For our devised project, a startup called Sparkify wants to analyze the data they've been collecting on songs and user activity on their new music streaming app. The analysis team is particularly interested in understanding what songs users are listening to. Currently, there is no easy way to query the data to generate the results, since the data reside in a directory of CSV files on user activity on the app.
They'd like a data engineer to create an Apache Cassandra database
which can create queries on song play data to answer the questions, and wish to bring you on the project. Your role is to create a database for this analysis. You'll be able to test your database by running queries given to you by the analytics team from Sparkify to create the results.
As it is stated on the Apache homepage:
"Apache Cassandra is an open source NoSQL distributed database trusted by thousands of companies for scalability and high availability without compromising performance. Linear scalability and proven fault-tolerance on commodity hardware or cloud infrastructure make it the perfect platform for mission-critical data."
We implement a Python ETL pipeline that transfers data from a set of CSV files within a directory to create a streamlined CSV file to model and insert data into Apache Cassandra tables.

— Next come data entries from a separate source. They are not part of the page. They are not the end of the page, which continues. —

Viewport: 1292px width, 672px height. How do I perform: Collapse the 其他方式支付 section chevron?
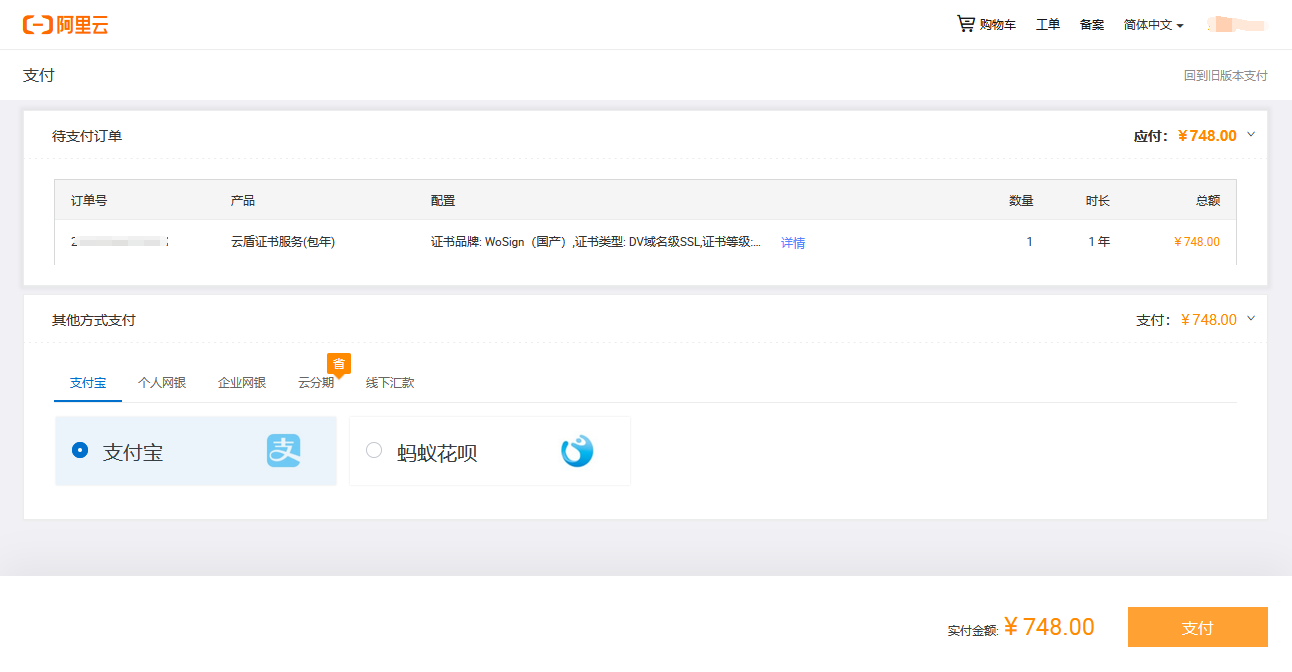click(1251, 318)
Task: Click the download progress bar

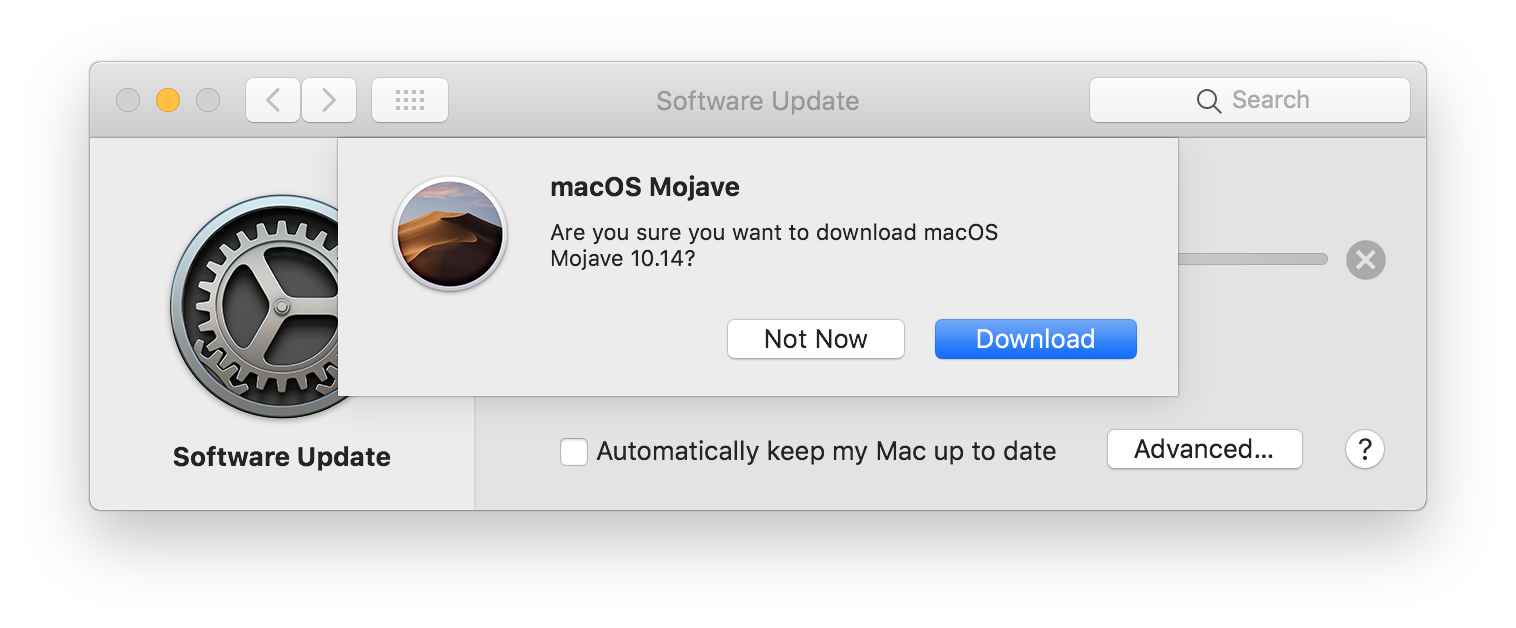Action: (x=1253, y=259)

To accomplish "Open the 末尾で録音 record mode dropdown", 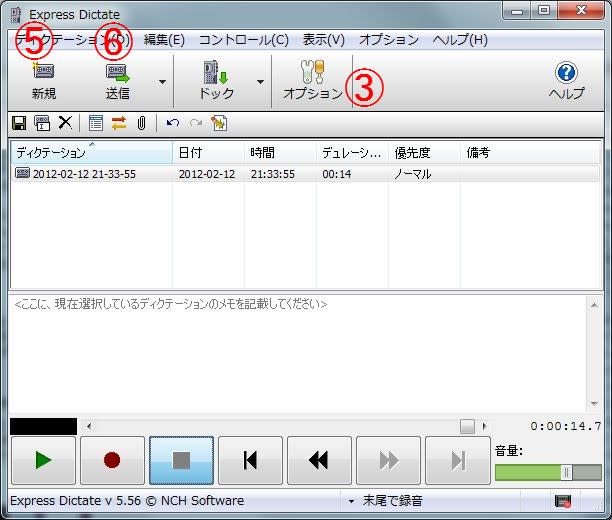I will (x=352, y=501).
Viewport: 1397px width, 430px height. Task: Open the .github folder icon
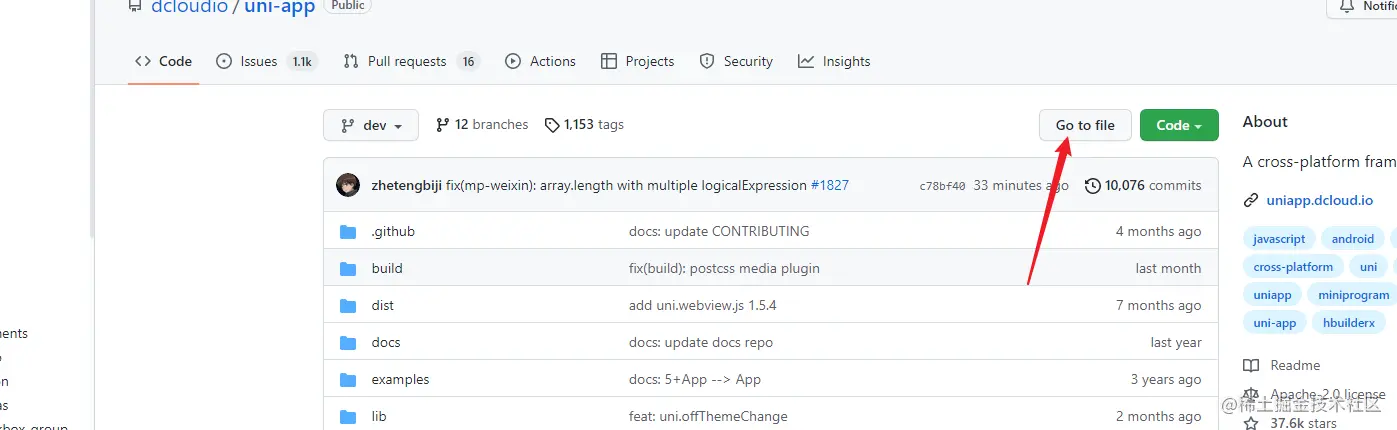(x=348, y=232)
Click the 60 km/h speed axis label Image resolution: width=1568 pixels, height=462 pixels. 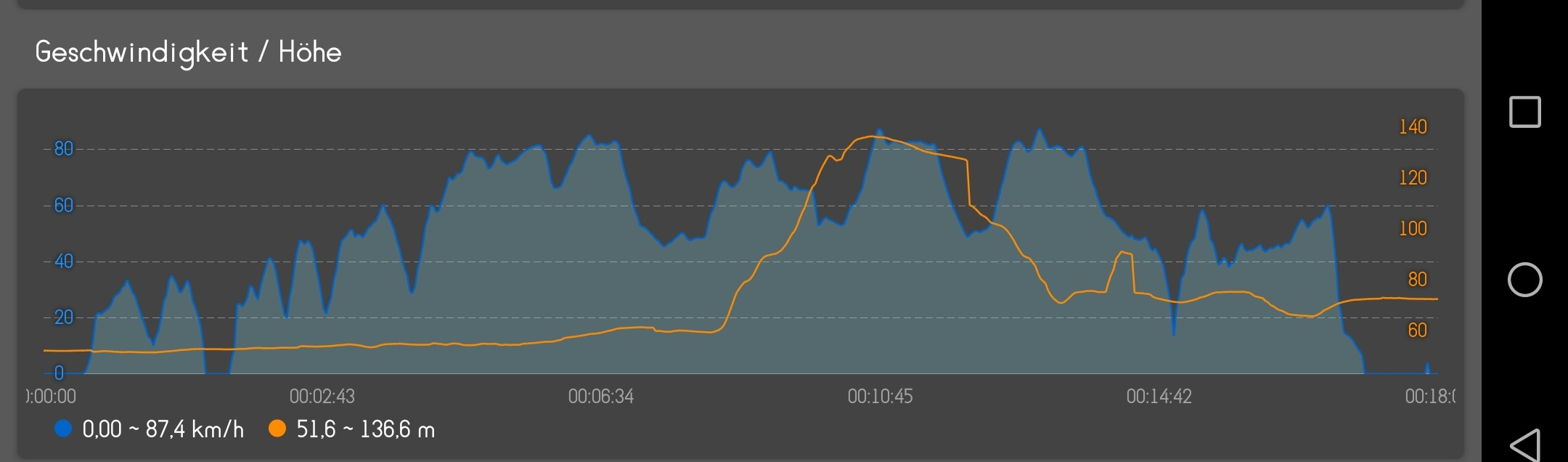(x=64, y=206)
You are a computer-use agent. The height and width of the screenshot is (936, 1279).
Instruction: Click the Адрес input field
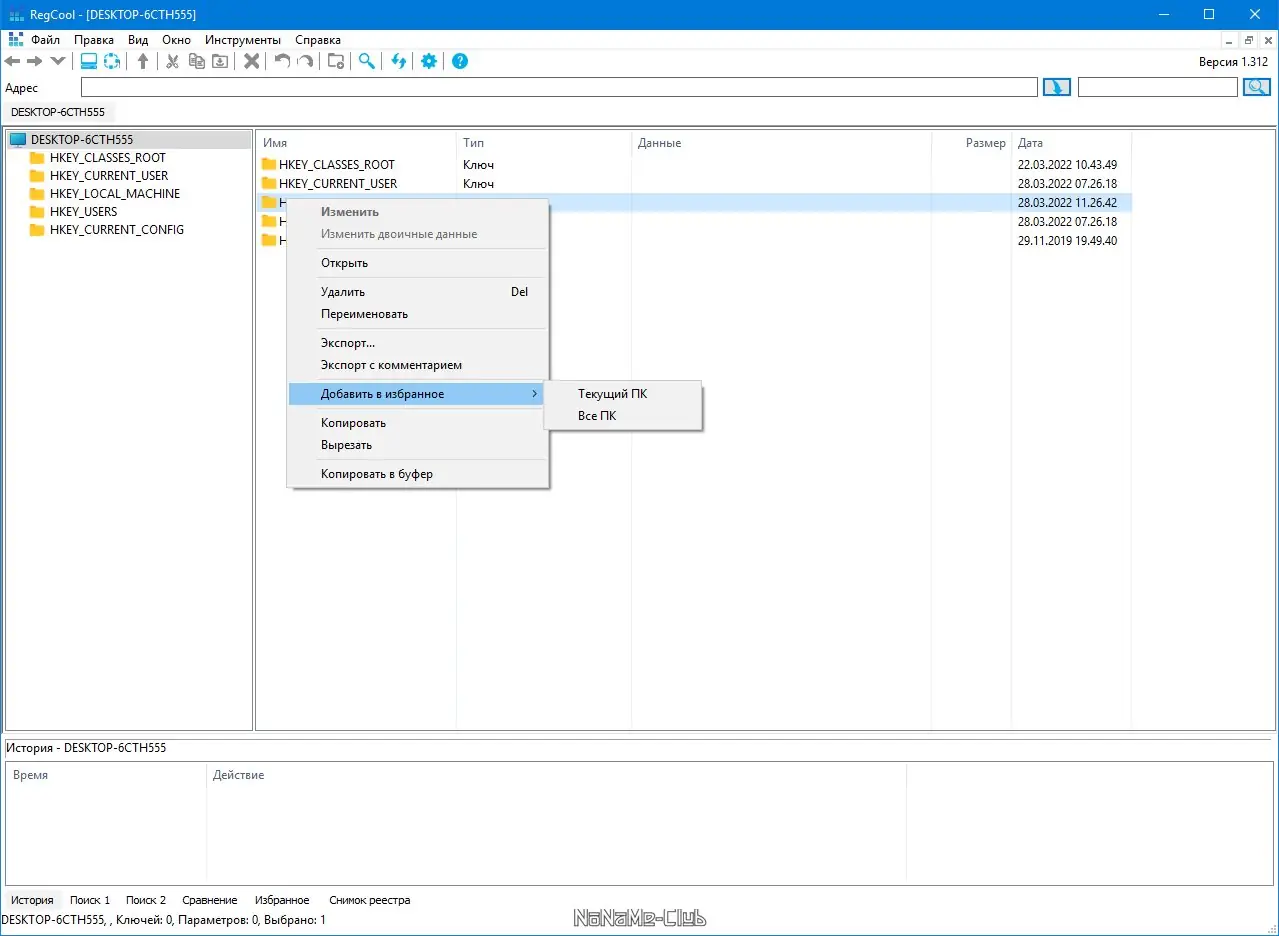(x=559, y=87)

The first 2 rows of the data from the original .csv file include the following list of items:
- 'Barry Tuckwell/Academy of St Martin-in-the-Fields/Sir Neville Marriner', 'Logged In', 'Mohammad', 'M', '0', 'Rodriguez', '277.15873', 'paid', 'Sacramento--Roseville--Arden-Arcade, CA', 'PUT', 'NextSong', '1.54051E+12', '961', 'Horn Concerto No. 4 in E flat K495: II. Romance (Andante cantabile)', '200', '1.54328E+12', '88'
- 'Jimi Hendrix', 'Logged In', 'Mohammad', 'M', '1', 'Rodriguez', '239.82975', 'paid', 'Sacramento--Roseville--Arden-Arcade, CA', 'PUT', 'NextSong', '1.54051E+12', '961', 'Woodstock Inprovisation', '200', '1.54328E+12', '88'
The event_datafile_new.csv file contains the following columns:
- artist
- firstName of user
- gender of user
- item number in session
- last name of user
- length of the song
- level (paid or free song)
- location of the user
- sessionId
- song title
- userId
The image below is a screenshot of the denormalized data from the event_datafile_new.csv after the ETL pipeline has been running:
The three queries of the data we have to create tables for are:
- Give me the artist, song title and song's length in the music app history that was heard during sessionId = 338, and itemInSession = 4
- Give me only the following: name of artist, song (sorted by itemInSession) and user (first and last name) for userid = 10, sessionid = 182
- Give me every user name (first and last) in my music app history who listened to the song 'All Hands Against His Own'
Next step is the creation of tables to run such queries. Remember, with Apache Cassandra you model the database tables on the queries you want to run. So, we create one specific table for each single query.
Afterwards a SELECT-statement is given for the required query conditions given by Sparkify to validate our tables creation.
- For implementation details see the coding of the projects jupyter notebook.
- This project coding is released under the MIT license.